TASK DETAILS: Below are the entries. Transcribe exactly the lines from the one with "[Open /yachts-for-sale/florentia-rossinavi-2020] (414, 1944)" through the one with "FLORENTIA (344, 2013)", ends included, and leave out all others.

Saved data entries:
________________________

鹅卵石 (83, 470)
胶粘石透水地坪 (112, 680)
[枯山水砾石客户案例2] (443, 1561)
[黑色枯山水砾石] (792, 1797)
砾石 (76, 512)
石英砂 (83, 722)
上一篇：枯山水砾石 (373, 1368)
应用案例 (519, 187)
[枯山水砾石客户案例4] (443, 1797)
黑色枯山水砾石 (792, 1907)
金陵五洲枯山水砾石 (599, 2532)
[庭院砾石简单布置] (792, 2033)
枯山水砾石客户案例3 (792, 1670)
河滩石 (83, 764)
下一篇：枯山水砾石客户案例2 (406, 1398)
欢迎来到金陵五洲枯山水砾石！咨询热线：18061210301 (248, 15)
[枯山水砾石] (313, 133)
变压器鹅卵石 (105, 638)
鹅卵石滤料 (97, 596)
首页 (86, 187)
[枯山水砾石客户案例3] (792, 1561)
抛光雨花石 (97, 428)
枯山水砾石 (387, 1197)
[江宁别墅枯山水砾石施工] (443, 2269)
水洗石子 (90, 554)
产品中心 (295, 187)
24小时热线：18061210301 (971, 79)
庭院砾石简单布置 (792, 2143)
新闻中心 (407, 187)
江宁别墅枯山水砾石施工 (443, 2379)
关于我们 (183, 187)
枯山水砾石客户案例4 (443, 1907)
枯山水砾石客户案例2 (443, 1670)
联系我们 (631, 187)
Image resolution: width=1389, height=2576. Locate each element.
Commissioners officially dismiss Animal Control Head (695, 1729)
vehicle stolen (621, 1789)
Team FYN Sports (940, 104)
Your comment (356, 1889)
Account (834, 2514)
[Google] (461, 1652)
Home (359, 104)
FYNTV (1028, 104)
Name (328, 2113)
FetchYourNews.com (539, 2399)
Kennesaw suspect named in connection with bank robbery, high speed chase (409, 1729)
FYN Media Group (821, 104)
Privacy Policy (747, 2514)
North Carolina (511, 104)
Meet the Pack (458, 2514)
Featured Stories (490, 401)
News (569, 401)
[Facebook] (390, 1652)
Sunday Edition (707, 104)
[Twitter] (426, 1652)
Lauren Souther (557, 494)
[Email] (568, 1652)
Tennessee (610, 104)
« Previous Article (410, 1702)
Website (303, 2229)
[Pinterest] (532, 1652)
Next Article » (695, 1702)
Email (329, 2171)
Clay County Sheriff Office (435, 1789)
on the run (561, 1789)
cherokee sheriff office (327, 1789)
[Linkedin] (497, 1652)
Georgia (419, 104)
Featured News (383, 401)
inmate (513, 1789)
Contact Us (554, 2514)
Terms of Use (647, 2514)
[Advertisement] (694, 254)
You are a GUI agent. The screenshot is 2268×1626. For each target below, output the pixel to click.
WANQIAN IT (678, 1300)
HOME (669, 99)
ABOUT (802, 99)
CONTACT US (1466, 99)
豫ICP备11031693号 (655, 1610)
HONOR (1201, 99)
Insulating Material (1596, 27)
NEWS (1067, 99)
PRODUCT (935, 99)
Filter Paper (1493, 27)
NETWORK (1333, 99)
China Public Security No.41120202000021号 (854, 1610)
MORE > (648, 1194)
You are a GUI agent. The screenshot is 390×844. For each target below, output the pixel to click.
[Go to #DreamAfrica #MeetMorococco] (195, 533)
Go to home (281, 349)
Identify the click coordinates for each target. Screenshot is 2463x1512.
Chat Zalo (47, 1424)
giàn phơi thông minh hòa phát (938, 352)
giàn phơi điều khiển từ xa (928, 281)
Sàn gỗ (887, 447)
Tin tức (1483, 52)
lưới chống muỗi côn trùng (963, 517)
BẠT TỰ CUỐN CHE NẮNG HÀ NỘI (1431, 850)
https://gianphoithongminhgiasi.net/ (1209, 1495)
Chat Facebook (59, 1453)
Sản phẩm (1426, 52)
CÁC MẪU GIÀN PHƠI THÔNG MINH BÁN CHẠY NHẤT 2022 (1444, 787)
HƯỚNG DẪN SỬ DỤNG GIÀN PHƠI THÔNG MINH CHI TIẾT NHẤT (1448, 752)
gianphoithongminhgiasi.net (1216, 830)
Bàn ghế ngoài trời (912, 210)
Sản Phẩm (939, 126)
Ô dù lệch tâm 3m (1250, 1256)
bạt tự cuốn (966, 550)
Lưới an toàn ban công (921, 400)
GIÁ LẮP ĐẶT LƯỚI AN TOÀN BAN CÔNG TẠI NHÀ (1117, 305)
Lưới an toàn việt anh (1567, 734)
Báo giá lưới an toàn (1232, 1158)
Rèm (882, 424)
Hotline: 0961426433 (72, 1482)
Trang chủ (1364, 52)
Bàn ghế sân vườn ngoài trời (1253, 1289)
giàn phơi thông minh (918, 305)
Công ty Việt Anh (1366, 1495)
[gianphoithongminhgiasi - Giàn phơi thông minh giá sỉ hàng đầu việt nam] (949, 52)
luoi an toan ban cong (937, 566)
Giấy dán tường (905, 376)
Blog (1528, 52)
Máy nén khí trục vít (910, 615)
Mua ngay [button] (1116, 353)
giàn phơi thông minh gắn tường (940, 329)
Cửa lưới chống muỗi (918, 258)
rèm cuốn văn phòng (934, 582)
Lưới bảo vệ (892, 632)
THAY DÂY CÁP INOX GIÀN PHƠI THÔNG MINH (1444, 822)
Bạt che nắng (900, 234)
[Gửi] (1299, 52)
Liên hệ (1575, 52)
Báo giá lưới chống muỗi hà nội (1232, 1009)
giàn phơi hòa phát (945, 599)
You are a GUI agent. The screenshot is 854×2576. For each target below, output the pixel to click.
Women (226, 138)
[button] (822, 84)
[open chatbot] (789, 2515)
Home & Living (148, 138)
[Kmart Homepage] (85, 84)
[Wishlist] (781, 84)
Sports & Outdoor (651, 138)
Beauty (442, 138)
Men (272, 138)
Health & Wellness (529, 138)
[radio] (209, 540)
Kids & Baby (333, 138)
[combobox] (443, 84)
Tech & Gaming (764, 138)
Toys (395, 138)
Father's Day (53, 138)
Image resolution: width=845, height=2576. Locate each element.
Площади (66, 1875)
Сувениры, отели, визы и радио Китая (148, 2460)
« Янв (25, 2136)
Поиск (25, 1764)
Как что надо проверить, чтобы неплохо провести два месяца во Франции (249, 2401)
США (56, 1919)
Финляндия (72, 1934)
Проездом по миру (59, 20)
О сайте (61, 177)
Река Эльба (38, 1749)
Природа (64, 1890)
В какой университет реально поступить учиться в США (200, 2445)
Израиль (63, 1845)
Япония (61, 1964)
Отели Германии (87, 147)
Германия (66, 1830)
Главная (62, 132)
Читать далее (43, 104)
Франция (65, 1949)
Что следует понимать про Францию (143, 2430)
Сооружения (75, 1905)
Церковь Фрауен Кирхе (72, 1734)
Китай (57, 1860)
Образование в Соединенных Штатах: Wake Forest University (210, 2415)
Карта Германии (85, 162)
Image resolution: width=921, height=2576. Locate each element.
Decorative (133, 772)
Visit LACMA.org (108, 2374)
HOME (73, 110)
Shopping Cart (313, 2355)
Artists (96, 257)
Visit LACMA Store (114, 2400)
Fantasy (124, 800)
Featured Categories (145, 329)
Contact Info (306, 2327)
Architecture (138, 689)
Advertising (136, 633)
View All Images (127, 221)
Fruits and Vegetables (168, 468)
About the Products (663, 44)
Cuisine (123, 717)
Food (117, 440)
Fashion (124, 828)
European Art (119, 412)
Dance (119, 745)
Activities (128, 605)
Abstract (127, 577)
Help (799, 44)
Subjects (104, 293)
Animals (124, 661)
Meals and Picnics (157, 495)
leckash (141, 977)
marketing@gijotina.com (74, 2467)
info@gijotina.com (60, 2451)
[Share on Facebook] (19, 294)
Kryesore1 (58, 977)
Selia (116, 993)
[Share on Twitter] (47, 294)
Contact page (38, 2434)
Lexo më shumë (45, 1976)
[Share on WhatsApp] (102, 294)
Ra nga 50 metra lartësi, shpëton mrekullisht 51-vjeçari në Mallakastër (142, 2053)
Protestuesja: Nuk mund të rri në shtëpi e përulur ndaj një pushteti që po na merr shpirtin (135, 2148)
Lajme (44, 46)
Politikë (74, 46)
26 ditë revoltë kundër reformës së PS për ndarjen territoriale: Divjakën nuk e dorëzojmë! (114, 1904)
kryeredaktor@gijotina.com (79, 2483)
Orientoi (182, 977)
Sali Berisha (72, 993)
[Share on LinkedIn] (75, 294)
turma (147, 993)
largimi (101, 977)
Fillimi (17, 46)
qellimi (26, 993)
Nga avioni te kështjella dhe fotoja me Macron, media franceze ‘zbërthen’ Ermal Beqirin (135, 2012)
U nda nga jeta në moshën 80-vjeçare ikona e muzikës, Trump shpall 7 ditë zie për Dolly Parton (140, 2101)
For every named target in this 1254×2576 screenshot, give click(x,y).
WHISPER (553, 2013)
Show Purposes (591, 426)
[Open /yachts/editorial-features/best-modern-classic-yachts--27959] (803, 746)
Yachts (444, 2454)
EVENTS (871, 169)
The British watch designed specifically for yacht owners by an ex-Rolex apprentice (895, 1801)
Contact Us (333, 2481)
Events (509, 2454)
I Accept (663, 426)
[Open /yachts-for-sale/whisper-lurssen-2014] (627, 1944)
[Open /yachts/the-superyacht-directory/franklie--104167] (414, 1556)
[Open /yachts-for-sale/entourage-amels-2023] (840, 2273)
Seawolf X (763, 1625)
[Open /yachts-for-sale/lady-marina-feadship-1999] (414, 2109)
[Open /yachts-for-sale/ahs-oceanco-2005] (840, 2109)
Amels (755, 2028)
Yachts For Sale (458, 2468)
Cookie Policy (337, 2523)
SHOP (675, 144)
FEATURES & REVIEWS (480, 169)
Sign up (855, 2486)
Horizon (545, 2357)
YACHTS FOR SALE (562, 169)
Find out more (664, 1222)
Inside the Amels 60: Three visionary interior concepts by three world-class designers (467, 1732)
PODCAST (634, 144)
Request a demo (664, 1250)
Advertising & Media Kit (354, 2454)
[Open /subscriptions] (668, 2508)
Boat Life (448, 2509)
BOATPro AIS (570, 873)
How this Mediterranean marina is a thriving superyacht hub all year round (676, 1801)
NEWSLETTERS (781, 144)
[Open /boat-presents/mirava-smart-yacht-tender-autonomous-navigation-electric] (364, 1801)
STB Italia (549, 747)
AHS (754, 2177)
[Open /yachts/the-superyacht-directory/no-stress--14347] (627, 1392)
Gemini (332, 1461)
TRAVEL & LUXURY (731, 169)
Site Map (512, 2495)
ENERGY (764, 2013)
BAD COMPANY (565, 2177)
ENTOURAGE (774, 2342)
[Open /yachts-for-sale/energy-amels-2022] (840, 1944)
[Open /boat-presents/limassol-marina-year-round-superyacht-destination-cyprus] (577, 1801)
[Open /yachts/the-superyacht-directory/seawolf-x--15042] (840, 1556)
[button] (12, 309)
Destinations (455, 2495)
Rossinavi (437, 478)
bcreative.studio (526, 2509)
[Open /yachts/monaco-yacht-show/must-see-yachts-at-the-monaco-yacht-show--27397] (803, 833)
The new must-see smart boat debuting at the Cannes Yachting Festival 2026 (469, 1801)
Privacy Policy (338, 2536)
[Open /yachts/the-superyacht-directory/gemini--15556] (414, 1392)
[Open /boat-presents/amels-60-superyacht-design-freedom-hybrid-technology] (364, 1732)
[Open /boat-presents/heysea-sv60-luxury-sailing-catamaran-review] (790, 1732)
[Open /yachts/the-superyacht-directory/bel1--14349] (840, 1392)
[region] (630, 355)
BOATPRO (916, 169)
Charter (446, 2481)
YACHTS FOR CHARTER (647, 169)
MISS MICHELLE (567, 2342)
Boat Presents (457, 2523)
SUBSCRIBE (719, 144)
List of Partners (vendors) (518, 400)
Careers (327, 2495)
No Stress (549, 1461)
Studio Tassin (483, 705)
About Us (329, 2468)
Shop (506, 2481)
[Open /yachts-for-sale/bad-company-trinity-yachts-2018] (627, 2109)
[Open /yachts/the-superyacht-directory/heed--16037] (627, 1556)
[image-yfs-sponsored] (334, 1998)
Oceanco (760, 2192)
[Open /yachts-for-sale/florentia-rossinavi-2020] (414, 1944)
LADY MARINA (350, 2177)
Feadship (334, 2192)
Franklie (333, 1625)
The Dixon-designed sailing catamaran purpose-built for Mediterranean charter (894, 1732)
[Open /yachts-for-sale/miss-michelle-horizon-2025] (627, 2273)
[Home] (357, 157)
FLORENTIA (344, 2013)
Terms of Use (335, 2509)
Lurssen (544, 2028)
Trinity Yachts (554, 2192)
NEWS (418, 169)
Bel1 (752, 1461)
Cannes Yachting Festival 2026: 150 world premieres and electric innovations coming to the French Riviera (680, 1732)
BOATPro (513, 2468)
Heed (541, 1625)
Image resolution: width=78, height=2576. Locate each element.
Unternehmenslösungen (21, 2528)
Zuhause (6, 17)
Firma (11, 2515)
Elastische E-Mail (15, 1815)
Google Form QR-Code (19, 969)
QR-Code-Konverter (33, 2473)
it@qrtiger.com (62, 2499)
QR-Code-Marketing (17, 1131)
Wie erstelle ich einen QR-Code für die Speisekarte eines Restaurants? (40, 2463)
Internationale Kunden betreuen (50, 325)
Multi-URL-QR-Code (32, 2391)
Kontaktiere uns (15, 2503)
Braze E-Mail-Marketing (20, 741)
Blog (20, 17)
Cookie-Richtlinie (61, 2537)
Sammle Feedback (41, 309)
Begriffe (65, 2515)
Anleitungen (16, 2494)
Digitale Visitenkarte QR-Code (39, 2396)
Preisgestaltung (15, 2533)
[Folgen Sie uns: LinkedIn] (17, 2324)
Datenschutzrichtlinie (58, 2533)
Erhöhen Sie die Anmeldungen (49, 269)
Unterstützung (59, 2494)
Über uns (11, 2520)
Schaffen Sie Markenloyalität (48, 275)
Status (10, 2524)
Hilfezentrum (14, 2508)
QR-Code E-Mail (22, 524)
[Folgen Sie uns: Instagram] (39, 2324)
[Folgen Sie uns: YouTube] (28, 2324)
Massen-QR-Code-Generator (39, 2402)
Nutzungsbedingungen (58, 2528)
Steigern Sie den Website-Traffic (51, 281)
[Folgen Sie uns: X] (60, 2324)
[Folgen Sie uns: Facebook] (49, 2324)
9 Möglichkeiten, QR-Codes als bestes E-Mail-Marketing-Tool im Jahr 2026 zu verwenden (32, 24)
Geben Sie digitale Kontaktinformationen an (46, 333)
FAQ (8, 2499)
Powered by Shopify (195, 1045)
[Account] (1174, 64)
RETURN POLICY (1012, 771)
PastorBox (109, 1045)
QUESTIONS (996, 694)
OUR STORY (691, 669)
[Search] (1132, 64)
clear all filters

________________________

ANSWER BOX:
[Open /yachts-for-sale/florentia-rossinavi-2020] (414, 1944)
LADY MARINA (350, 2177)
Feadship (334, 2192)
Franklie (333, 1625)
The Dixon-designed sailing catamaran purpose-built for Mediterranean charter (894, 1732)
[Open /yachts-for-sale/miss-michelle-horizon-2025] (627, 2273)
[Home] (357, 157)
FLORENTIA (344, 2013)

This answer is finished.